Celebrating 45 Years! FPAC Members Exhibition

FPAC Art Space, Boston, MA • fortpointarts.org • Through October 31, 2025

From top to bottom: Freda Shapiro, Transition, gouache on paper, 20 x 16″. Lara Loutrel, Chiatura – green grey +red, drypoint, relief, gold leaf, 15 x 11″. Courtesy of the artists.

The Fort Point Arts Community (FPAC) is one of the most vital art forces in Massachusetts. In the mid 1970s, hundreds of artists moved to the largely abandoned warehouse buildings of Fort Point in the South Boston waterfront. In 1980, the neighborhood held its first Open Studios and formed FPAC as a non-profit dedicated to preserving studio space in the district. Several limited equity artist co-ops and live-work rentals have been developed since then.

This celebratory exhibition in FPAC’s spacious Sleeper Street Gallery features forty-six artists from the community. Jessica Burko’s Overreach features two reclaimed wooden drawers hung on the wall. An outstretched arm reaches from one into the other. Encaustic medium enhances the sense of mystery. The body doesn’t seem to fit into its prescribed role, always wanting more.

Bruce Rogovin and Freda Shapiro’s works share a floral focus. Rogovin’s Flowers, 2024, exquisitely painted in oil feature red dahlias in full bloom in a glossy turquoise vase. The eye journeys around the painting, discovering more with each deeper look. Shapiro’s Transition, a gouache on paper, shares a completely different mood—rounded rose-colored blossoms past their prime. The expressionistic strokes emphasize the transience of the moment, a metaphor for a basic fact of our lives.

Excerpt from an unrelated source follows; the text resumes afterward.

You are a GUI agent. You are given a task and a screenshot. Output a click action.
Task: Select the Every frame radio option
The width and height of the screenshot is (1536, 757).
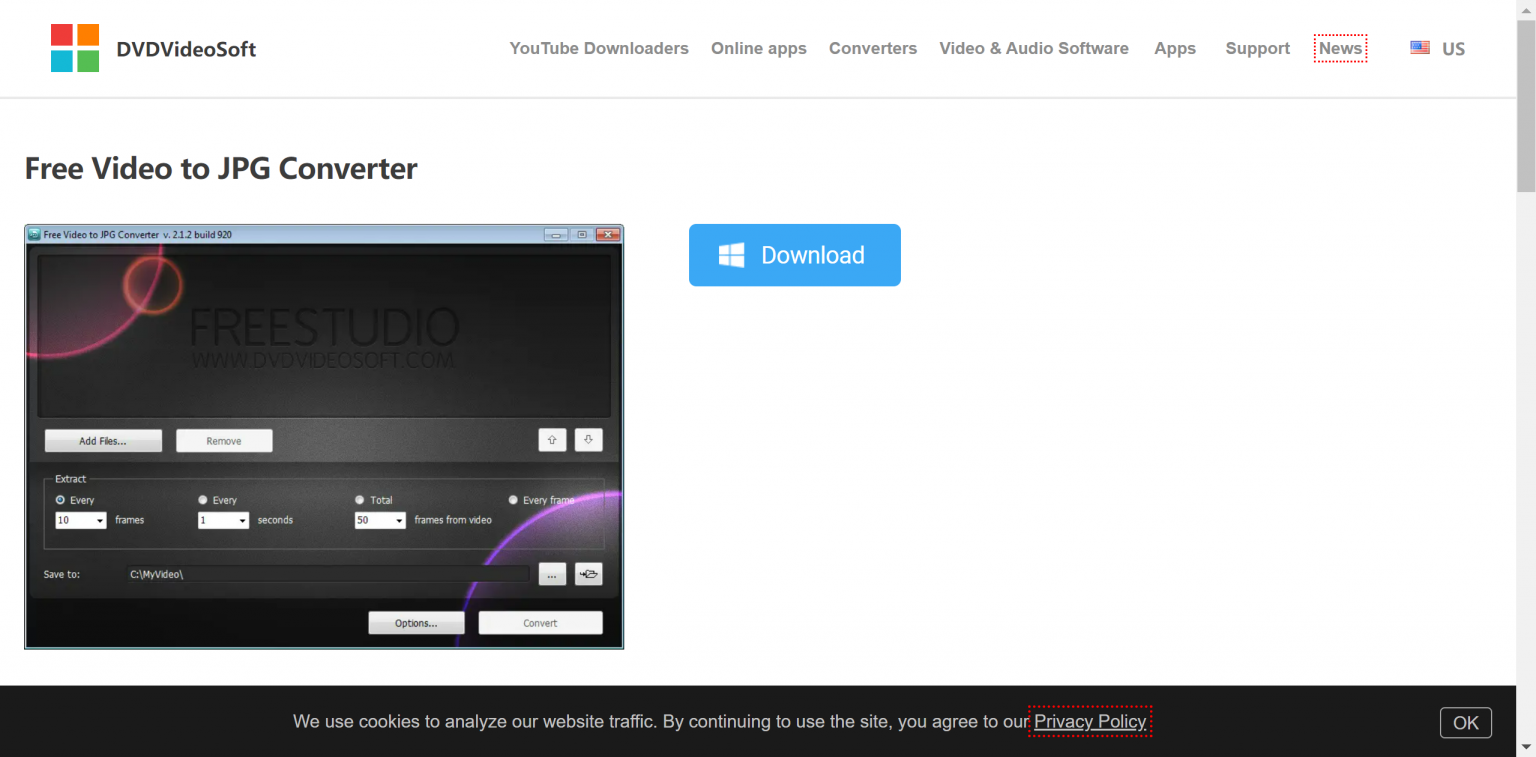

Jungle Fever by Michael Bourque, a lively multicolored acrylic painting features various sized rectangles composed of lines of color. Within the “restrained” format, a dynamic expressive energy pops through.

Dorothea Van Camp’s Rhapsody in P+ B, in shades of lavender, blue-grey and black is a subtle expansive surreal screenprint which feels very emotive. She incorporates vector based computer drawings into the screen printing process. The gestural elements of delicate lines stretch the space of the work beyond its physical borders and excites the imagination.

Chiatura-green grey+ red by Lara Loutrel, an intaglio print, is a minimalist exploration of geometric forms highlighted with gold leaf. Inspired by the cable lines that criss-cross Chiatura, a mining town in the country of Georgia, her work is a fitting symbol in this excellent group exhibition of FPAC artists where the intersections and connections that nourish this multigenerational and cultural community are on full display.

B. Amore

From left: Michael Bourque, Jungle Fever, acrylic on canvas, 40 x 40 x 1.5″. Jessica Burko, Overreach, 2024, image transfers, encaustic, latex paint, reclaimed wooden drawers, 39 x 38 x 7″. Courtesy of the artists.

B. Amore

B. Amore is an internationally exhibiting artist and writer. Her reviews appear in Art New England, Sculpture magazine, Times Argus/Rutland Herald, and VIA, among others.